糸がちぎれる様な音がして、ワンピースがみるみるほどけていく。その下から、現代のセーラー服を着た女の子が現れた。
「の、希美……。」
バリスタさんに抱かれたまま、タビが戻ってきた。
「!タビ、怪我無い?」
「うん……。あのね、希美がタビのために怒ってくれたの、すごい嬉しかった。」
タビが私の所へやってきて、喉を鳴らしながら頭を私の手に摺り寄せた。
「でもね、女の子が痛そう。」
「あっ……。」
慌てて起こしてみれば、女の子は鼻血を出して気絶していた。悪い事した……。
「ティッシュと保冷剤はあるよ。」
バリスタさんが旅行鞄から応急セットを出してくれた。
「ただ、そちらは無理だ。」
「そちら?あっ!」
女の子の腕や足には、クロワタがたっぷりくっついていた。ちぎれたシロイトが再び集まってくる。これじゃあまたハヲリになりかねない。私はクロワタを手ですくって女の子から取り除こうとした。
「うわっ。」
するとまた、映像が頭に流れ込んで来る。
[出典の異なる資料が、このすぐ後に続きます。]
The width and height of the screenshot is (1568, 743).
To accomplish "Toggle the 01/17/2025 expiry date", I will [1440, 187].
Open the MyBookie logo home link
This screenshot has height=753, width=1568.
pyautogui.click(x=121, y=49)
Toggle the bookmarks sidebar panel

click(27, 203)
返って来たテストを見ているようだ。どれも80点以上と高得点。クロワタって、確か生み出した時の本人の気持ちを追体験するんだったよね。ってことは、テストを見てるのはこの女の子か。でも、嬉しいどころかひどく落ち込んで見える。
「ん?隣に誰かいる……。」
こちらのテストを覗き込む男の子が映った。その子のテストは、僅差だけど女の子を上回っている。男の子はそれを見てガッツポーズ。「よっしゃ、今回も俺の勝ち!」と笑顔。それを聞いた瞬間、カッと体が熱くなるのを感じた。何なのあの勝ち誇った顔!
「なんでいつもアイツに勝てないの!私の方が頑張ってるのに!」
だが、そこまで考えが辿り着くと、今度は一気に心が冷え込むような感覚。
「そうだよ。こんなに頑張ってるのに、点数も前より下がってる。ひょっとして、頑張るだけ無駄なんじゃない?もう私、ここで限界なんじゃない?」
お腹に石を詰められたような重苦しさを感じる。体に力が入らず、頭がぼーっとしてきた。
「……私、だめな子だ。何やったって意味無いじゃん。」
「チェストオオオオオオオオオオーーーーー!」
脳天に衝撃が走り、網膜に火花が散る。映像が途切れ、私は我に返った。女の子の横にしゃがんでたはずなのに、いつのまにか私は倒れていて、顔の上には何か柔らかいもの。何だ?と思う前にそれがどかされ、バリスタさんが覗き込んできた。
「希美!気が付いたかい?」
「ば、バリスタさん……。」
「もうっ!ミイラ取りがミイラになってどーするの!タビが顔面体当たりしなかったら呑まれてたよっ!」
「……タビさんが希美を起こすために飛びかかったんだよ。クロワタに呑まれかけたら、叩くか冷水をかけないと駄目だって言って。」
「そ、そうなんだ……。ありがとう。」
そういえば鼻っ柱が痛いし、爪がひっかかって顔中傷だらけだ。出来れば冷水の方で起こして欲しかったなと思いつつお礼を言う。
「自分のだけじゃなくて、人のクロワタにも呑まれることがあるんだ。」
「そうだよ。嫌な気持ちって、伝染するでしょ?」
「言われてみれば。」
女の子はまだ目を覚まさない。私が取り除いた分だけましにはなっているが、また少しずつクロワタが湧き始めている。そして、シロイトも集まってきている。
「またクロワタが増える前に戻ろう。」
「じゃあタビ、局長に連絡しとく!迷子見つかったよって。」
私達は車に女の子を寝かせ、事務局に向けて車を走らせた。